Dutch Catholic bishop (1917–2017)

Hubertus Cornelis Antonius Ernst (8 April 1917 – 19 May 2017) was a Dutch prelate of the Roman Catholic Church. A centenarian, he was the oldest Dutch Roman Catholic bishop at the time of his death in 2017.

==Life==
Ernst had his seminary years in the Diocese of Breda and was ordained a priest on 7 June 1941. Later he taught moral theology at the diocesan seminary although he never went to a university or any school for further theological training. Ernst, at the time vicar-general of the Diocese of Breda, was appointed bishop of the same Diocese on 3 November 1967 after the sudden death of his predecessor, Gerardus Henricus De Vet; he was consecrated by Cardinal Bernard Alfrink on 17 December the same year. He remained bishop of the Diocese of Breda until retirement on 6 May 1992. He stayed on running the Diocese, however, as an Apostolic Administrator for another two and a half years.

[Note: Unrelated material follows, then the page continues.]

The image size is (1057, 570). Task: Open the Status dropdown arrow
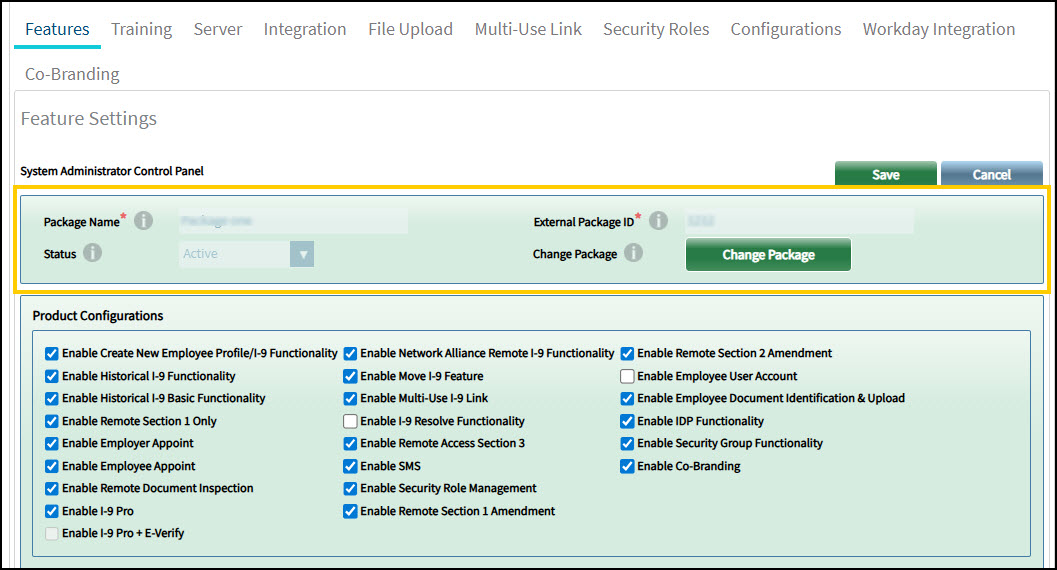302,254
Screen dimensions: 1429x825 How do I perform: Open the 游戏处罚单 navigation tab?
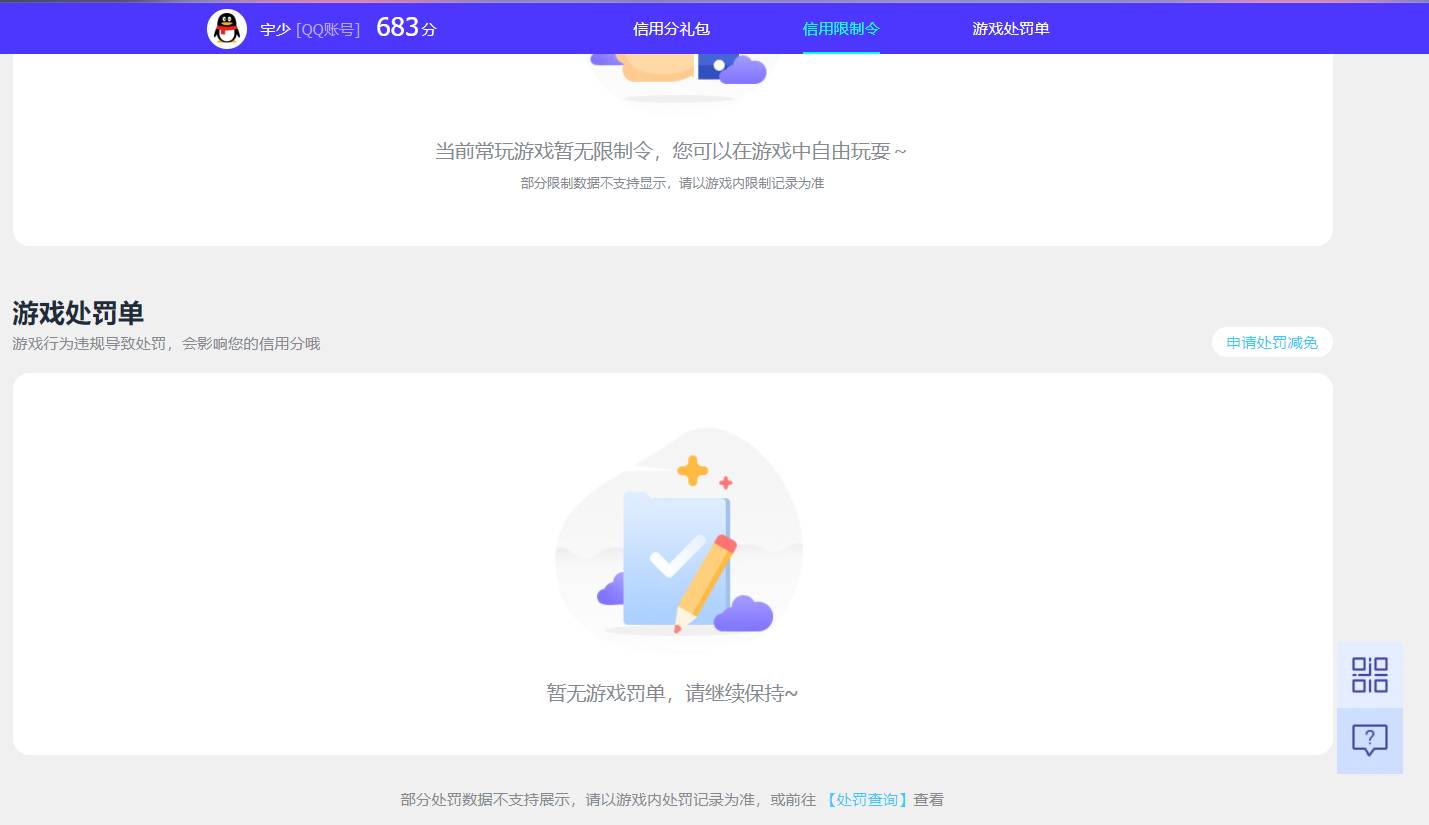point(1009,28)
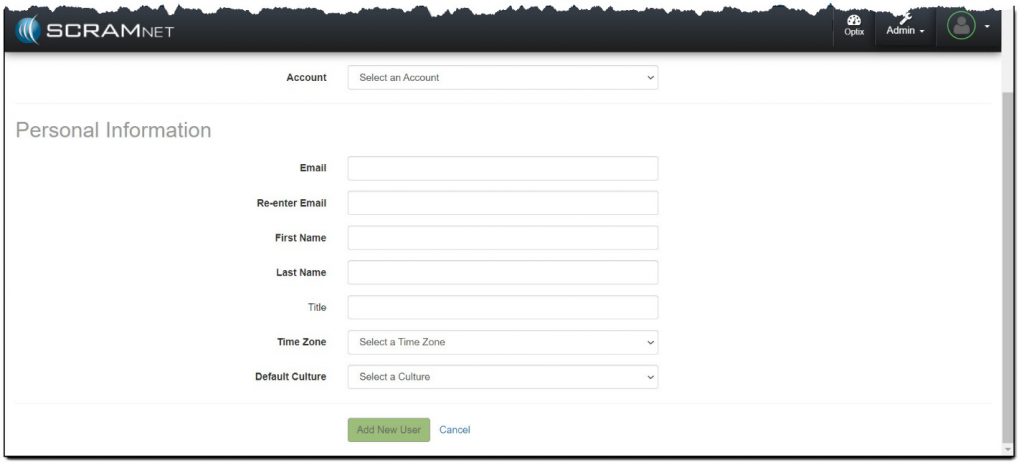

Ernst himself consecrated his successor, Martinus Petrus Maria Muskens in 1994, and was in 2007 also co-consecrator when the latter resigned and consecrated the current dignitary Hans van den Hende. He turned 100 in April 2017 and died a month later.

==Pax Christi==
In 1976 the Dutch Catholic Peace Movement, Pax Christi, asked Ernst to be the next president of the organisation, becoming Alfrink's successor. Ernst, former Professor of Moral Theology at the Diocesan Seminary, had always cherished strong views on for instance nuclear pacifism. Even after his retirement as a bishop and after the end of his presidency at Pax Christi he spoke out vehemently against President George W. Bush's war on terror. In his opinion such views contradicted the moral teaching of the Catholic Church as has been said in § 112 of the encyclical Pacem in terris of Pope John XXIII.